## DOCUMENT SECTION
------------
I'm trying to plan budgets for a roof rack/deck and decide on the method of construction. So far, I've seen three methods of building decks. The most prevalent construction method seems to be welding square tubing directly to the window supports/bus ribs, then running more tubing across the roof as framing for a roof rack/deck. But there have been a couple of images on the web of wood decking mounted directly to the roof, and one showing the mounts on the curve of the roof using a hinged tubular arrangement.

SQUARE TUBING WELDED ONTO WINDOW SUPPORTS
PROS - Material availability and ease of construction. It's been a few years, but I can weld well enough to tack something in place, and with a little practice am sure I could weld the square tubing onto the bus ribs (and there are plenty of ribs to practice on! ). I want to use expanded steel for the deck to lessen the weight and keep the rain from pooling on the deck surface.
CONS - I'm not crazy about the looks of the supports welded on the sides. I can get creative, but would rather keep it as simple as possible.
------------
Stored data entries
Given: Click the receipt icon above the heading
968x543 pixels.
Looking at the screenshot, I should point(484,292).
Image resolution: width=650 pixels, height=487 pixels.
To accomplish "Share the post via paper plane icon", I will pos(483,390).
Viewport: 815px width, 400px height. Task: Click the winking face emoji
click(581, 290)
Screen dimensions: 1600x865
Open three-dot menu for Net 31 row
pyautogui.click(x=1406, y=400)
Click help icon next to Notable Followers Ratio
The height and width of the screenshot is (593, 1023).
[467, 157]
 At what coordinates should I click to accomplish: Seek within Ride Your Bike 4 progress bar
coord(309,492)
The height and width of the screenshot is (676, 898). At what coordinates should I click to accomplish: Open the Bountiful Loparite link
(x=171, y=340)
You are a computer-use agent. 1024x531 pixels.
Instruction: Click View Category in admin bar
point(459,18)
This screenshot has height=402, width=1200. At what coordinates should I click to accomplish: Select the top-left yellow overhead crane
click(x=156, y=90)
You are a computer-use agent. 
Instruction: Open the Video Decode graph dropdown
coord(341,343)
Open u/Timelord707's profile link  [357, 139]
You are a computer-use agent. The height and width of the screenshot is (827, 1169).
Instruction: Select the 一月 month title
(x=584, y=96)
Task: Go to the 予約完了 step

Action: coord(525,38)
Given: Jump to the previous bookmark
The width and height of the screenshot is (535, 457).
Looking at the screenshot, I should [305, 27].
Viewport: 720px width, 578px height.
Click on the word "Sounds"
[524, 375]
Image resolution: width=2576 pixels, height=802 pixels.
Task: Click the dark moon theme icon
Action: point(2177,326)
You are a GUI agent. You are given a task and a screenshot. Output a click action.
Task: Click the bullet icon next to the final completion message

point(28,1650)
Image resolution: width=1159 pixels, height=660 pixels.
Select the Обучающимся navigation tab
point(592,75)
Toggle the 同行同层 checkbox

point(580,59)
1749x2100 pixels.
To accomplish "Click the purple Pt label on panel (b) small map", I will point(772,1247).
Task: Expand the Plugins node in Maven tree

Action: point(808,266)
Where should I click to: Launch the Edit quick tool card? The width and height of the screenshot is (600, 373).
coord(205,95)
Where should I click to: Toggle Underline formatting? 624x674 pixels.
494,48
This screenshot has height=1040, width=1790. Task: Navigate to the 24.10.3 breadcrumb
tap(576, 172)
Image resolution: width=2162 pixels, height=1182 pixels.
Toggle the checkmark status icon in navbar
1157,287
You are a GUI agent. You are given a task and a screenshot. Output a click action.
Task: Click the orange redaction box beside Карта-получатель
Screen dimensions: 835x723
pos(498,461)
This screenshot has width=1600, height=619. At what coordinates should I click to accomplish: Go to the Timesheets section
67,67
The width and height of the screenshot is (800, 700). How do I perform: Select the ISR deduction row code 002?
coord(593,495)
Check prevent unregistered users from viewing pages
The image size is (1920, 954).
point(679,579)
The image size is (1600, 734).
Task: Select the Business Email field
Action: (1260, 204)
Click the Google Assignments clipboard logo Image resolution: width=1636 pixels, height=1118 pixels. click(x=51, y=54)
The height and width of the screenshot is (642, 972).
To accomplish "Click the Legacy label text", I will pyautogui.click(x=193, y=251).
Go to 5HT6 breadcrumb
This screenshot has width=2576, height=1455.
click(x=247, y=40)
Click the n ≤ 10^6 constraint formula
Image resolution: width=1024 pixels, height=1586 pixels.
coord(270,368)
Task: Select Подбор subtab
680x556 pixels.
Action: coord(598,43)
------------
## WHAT YOU SHOULD DO
Answer these questions from the roof deck text:
1. Which construction method does the writer call the most prevalent?
2. What material does the writer want to use for the deck?
3. What does the writer dislike about the welded square tubing method?
The records have no connection to the text.

## TASK OUTPUT
1. Welding square tubing directly to the window supports/bus ribs, then running more tubing across the roof as framing for the rack/deck.
2. Expanded steel.
3. The looks of the supports welded on the sides.